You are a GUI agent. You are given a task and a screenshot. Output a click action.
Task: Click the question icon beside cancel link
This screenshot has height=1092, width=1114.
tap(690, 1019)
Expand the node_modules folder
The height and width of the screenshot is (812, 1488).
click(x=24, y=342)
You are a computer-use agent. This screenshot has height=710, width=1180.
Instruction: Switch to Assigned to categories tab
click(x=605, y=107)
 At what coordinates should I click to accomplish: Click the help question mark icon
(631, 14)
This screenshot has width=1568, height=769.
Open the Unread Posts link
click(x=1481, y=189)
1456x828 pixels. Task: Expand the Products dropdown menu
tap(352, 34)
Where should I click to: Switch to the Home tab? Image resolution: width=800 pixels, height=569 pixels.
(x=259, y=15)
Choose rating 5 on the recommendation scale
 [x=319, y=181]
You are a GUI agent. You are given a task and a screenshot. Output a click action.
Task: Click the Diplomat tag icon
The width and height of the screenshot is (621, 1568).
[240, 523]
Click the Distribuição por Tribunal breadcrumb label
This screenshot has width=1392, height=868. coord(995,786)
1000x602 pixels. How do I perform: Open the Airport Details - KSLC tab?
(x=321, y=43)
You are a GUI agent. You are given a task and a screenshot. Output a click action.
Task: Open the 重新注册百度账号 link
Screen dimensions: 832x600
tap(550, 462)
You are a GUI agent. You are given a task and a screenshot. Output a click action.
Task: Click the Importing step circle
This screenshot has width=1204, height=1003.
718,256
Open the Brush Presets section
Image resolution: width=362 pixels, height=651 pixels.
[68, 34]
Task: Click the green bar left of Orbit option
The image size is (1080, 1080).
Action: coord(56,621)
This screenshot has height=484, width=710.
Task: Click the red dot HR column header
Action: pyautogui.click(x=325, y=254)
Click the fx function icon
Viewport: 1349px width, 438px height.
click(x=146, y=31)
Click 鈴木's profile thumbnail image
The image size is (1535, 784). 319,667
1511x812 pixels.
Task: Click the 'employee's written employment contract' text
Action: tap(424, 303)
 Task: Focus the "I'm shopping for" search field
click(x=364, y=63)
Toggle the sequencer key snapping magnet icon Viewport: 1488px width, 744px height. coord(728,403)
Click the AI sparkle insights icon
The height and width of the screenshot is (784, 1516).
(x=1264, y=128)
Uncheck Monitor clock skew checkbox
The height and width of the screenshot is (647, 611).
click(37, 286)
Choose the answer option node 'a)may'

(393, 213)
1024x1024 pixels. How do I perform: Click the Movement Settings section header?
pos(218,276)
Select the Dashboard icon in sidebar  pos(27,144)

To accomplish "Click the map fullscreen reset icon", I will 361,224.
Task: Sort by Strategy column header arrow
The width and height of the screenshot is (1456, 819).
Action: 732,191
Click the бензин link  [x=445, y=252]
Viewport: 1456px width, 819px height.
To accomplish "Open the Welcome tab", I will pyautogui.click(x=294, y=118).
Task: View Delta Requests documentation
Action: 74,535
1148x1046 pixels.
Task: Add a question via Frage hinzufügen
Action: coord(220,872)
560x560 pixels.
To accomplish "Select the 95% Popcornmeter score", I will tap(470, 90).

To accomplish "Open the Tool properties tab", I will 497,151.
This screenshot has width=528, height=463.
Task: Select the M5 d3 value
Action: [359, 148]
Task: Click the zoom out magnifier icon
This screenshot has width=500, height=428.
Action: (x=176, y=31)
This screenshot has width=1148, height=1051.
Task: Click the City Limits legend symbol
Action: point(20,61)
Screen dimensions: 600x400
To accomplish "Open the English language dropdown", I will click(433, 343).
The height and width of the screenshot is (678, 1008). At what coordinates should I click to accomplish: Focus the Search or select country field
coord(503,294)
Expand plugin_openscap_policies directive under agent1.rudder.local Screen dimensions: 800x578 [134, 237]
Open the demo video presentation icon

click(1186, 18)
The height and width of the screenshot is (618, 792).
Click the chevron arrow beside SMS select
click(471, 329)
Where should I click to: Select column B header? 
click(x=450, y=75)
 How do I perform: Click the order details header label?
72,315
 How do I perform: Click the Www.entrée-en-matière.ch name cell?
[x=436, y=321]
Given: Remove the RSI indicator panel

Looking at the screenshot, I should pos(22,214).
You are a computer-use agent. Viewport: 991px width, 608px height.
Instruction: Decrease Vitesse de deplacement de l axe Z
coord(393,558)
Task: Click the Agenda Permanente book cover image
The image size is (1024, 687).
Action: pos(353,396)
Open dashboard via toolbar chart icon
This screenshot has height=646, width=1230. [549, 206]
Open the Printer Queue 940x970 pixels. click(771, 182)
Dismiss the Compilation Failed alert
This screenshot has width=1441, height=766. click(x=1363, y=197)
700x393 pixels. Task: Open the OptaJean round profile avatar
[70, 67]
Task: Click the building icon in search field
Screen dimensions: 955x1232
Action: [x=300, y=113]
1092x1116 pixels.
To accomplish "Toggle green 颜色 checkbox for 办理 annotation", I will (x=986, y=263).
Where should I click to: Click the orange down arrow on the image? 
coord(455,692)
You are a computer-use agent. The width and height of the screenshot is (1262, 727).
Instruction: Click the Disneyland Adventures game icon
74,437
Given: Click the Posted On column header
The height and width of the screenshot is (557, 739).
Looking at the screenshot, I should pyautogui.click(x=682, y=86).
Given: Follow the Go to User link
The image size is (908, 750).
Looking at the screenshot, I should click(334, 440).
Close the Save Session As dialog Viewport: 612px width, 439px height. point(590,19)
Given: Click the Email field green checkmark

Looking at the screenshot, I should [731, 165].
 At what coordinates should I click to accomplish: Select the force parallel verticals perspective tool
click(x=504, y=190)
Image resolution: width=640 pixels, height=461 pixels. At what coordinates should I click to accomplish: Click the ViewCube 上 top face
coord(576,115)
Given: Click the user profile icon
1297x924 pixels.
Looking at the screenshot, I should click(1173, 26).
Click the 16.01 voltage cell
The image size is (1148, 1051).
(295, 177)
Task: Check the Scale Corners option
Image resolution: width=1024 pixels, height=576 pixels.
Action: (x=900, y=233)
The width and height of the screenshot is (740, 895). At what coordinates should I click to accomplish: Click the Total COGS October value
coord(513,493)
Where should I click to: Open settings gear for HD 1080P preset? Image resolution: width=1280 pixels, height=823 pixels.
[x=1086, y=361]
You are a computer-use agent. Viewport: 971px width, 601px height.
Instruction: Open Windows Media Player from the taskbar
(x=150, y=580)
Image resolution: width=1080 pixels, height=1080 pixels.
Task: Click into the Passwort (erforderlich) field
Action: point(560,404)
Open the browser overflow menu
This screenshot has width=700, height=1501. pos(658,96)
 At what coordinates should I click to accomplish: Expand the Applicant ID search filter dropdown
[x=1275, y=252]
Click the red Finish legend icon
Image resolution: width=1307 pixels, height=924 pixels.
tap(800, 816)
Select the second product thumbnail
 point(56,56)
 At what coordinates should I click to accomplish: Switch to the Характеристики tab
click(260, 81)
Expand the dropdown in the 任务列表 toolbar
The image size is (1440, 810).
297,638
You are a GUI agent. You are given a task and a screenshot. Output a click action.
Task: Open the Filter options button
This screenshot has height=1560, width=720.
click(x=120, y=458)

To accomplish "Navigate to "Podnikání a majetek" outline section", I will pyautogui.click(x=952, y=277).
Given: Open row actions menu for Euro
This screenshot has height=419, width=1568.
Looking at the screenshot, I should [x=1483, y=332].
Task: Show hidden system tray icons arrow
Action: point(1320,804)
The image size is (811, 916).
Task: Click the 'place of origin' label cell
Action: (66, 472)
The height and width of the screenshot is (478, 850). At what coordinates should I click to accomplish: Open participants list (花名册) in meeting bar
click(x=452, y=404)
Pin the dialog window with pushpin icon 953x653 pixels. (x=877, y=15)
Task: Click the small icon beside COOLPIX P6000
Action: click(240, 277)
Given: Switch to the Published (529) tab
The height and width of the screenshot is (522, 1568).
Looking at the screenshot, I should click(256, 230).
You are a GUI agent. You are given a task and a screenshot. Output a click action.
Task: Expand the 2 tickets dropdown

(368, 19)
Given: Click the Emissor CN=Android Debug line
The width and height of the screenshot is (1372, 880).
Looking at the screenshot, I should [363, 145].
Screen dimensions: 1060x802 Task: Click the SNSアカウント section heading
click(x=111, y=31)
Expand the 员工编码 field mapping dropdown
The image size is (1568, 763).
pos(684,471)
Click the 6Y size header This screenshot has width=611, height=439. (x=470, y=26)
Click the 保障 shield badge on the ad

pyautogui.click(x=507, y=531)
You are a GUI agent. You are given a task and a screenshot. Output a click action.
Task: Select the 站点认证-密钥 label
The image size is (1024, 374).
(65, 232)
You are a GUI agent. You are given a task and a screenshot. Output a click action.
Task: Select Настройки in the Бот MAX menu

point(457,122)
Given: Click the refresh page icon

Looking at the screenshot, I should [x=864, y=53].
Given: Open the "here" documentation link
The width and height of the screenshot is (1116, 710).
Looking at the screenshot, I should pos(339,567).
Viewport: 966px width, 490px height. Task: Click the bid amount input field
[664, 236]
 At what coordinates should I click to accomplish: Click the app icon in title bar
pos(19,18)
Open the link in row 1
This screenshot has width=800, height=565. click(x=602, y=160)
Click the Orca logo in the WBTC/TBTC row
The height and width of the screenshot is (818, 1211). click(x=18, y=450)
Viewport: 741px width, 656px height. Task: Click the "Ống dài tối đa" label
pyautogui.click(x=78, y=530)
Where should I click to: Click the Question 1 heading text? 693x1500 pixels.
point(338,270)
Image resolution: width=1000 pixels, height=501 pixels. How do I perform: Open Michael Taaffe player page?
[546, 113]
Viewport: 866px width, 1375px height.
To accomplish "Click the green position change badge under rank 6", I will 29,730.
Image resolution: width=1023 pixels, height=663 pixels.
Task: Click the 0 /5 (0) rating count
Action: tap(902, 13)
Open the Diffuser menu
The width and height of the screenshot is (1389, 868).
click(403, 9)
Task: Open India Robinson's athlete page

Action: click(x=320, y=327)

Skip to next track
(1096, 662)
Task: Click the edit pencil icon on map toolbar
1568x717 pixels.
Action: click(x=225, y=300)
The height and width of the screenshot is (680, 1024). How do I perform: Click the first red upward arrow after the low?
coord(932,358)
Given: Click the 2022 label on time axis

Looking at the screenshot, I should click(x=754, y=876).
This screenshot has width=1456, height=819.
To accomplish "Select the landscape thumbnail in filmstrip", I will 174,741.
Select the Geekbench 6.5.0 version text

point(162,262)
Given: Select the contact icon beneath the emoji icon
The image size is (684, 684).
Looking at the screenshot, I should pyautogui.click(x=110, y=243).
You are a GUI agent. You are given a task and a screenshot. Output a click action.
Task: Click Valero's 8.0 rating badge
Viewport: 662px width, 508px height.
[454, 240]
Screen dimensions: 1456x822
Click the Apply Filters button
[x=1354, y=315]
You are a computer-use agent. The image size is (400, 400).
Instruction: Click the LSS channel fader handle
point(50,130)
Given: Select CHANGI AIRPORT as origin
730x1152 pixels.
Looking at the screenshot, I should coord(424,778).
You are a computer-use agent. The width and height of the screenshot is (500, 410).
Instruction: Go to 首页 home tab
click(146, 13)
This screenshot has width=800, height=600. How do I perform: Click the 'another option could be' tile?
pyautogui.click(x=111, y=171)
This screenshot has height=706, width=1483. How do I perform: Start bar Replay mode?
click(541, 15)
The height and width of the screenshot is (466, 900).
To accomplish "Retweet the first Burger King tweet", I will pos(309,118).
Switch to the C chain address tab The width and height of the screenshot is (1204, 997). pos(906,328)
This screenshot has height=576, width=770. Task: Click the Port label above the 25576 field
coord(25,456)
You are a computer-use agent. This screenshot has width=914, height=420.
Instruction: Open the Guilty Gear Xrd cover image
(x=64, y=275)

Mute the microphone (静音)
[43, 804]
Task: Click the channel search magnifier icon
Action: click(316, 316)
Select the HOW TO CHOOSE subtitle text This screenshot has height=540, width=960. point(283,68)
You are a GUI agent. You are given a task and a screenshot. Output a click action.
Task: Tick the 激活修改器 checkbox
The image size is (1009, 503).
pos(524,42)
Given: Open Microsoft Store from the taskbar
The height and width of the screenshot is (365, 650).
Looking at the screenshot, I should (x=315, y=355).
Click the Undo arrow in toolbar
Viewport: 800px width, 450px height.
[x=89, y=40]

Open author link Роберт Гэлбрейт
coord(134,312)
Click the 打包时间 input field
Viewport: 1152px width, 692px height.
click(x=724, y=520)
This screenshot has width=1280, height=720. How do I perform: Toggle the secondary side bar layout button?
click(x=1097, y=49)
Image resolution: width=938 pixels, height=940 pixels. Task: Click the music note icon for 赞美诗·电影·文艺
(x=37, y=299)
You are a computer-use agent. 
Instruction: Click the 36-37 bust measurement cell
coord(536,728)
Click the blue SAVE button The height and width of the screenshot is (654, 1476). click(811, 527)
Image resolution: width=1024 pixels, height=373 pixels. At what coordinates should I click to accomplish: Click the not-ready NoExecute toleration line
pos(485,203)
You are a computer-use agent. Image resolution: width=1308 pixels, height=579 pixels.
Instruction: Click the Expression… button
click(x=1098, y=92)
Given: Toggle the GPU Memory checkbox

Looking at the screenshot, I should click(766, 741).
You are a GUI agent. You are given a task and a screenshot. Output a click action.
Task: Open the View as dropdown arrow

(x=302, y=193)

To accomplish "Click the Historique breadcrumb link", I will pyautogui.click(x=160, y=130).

■ ■ ■ ■ ■

• What is required
Edit the lines from the first one down to and including the line with "The height and width of the screenshot is (812, 1488).": replace "question icon" with "help icon" and leave everything else unchanged.

• Full answer
You are a GUI agent. You are given a task and a screenshot. Output a click action.
Task: Click the help icon beside cancel link
This screenshot has height=1092, width=1114.
tap(690, 1019)
Expand the node_modules folder
The height and width of the screenshot is (812, 1488).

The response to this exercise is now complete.